*** Task input ***

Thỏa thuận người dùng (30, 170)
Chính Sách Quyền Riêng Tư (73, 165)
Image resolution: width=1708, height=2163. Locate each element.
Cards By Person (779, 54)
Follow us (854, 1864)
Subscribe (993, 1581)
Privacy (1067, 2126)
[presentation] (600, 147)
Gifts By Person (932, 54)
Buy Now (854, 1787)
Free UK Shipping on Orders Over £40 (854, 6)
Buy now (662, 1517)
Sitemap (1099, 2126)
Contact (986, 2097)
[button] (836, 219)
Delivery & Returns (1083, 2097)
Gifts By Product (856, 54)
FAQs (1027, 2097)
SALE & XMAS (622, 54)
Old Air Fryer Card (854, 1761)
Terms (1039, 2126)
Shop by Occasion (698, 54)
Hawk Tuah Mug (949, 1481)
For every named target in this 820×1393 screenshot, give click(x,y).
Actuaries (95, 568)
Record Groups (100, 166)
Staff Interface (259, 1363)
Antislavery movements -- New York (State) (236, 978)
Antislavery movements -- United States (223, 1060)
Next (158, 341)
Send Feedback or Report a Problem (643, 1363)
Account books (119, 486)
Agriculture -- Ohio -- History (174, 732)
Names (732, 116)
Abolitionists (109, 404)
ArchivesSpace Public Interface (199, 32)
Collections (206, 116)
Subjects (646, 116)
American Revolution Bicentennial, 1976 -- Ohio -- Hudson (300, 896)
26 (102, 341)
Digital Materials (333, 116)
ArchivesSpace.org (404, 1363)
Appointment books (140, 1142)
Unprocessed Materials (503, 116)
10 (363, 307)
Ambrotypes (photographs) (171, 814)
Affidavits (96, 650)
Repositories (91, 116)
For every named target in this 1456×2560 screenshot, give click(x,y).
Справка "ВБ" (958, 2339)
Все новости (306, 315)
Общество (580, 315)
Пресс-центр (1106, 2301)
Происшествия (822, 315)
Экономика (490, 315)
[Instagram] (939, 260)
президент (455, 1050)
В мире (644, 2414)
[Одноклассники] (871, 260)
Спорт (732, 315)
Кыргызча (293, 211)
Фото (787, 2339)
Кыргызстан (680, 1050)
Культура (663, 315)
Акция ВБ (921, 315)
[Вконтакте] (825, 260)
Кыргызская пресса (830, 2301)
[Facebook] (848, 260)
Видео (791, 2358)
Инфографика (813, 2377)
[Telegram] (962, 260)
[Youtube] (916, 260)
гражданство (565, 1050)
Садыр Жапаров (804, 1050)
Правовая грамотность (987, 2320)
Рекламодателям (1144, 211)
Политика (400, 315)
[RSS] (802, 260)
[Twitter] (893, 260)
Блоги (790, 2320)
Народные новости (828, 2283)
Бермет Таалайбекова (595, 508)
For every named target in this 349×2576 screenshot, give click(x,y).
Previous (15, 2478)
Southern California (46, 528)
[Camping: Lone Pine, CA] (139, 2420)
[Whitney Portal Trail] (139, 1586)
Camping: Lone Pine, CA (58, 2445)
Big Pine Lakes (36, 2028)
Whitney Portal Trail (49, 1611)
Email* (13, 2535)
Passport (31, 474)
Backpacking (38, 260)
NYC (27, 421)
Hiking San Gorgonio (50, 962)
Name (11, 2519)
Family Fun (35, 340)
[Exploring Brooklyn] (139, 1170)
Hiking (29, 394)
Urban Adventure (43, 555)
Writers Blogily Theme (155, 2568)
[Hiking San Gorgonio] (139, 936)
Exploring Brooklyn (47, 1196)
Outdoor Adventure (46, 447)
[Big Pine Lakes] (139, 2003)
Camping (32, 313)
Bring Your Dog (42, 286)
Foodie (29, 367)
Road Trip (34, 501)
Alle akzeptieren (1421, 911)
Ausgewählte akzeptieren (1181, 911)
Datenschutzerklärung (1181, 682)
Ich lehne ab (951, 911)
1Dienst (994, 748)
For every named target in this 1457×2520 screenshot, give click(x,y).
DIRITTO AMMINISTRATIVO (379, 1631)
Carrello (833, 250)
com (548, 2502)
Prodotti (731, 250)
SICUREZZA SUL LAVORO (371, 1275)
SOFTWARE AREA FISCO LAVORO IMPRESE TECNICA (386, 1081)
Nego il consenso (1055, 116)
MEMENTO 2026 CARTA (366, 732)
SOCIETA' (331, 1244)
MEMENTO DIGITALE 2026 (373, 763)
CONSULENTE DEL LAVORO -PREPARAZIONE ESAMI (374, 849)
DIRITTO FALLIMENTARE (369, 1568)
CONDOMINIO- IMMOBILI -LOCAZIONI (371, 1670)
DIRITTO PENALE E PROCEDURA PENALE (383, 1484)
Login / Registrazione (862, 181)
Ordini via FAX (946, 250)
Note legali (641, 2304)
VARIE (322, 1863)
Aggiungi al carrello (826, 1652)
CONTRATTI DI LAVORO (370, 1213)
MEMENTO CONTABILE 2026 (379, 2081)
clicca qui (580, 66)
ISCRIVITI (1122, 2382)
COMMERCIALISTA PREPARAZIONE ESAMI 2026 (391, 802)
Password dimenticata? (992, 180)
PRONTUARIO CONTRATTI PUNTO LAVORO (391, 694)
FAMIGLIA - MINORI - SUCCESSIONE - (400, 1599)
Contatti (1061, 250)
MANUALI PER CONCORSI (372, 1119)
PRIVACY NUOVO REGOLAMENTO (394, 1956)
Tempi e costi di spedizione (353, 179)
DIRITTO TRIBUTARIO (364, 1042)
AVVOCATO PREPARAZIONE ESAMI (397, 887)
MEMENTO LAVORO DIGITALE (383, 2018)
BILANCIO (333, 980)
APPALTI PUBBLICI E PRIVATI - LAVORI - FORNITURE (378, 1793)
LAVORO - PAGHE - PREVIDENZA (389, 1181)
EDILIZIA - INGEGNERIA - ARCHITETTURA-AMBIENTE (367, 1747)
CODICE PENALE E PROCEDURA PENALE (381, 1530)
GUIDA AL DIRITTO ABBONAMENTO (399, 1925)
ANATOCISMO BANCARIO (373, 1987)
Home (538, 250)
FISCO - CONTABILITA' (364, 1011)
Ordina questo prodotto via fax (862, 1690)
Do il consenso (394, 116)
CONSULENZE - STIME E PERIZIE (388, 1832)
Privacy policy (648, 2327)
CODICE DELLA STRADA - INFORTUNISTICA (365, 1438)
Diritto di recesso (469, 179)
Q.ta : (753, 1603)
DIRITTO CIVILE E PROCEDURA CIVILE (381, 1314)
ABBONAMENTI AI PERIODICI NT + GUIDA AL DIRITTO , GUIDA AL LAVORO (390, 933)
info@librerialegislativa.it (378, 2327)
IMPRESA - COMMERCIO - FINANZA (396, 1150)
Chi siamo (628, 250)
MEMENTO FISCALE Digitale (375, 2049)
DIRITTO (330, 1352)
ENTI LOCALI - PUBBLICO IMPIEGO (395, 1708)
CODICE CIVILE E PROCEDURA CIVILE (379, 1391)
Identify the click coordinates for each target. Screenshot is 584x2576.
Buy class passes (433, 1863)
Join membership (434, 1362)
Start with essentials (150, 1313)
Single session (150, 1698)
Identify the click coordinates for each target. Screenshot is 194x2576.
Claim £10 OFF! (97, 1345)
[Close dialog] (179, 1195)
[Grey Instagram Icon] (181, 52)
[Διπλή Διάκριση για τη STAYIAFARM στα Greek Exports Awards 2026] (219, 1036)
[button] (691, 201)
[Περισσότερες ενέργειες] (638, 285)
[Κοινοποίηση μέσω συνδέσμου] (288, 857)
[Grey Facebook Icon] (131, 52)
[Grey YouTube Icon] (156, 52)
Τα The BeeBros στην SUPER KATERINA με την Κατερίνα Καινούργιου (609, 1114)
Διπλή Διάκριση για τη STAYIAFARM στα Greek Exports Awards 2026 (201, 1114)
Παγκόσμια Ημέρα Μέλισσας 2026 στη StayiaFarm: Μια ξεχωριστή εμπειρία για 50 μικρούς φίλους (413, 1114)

*** End of Task input ***

| Assignment |
Show every line in the entries above that contains the string "Whitney".

| Solution for this problem |
[Whitney Portal Trail] (139, 1586)
Whitney Portal Trail (49, 1611)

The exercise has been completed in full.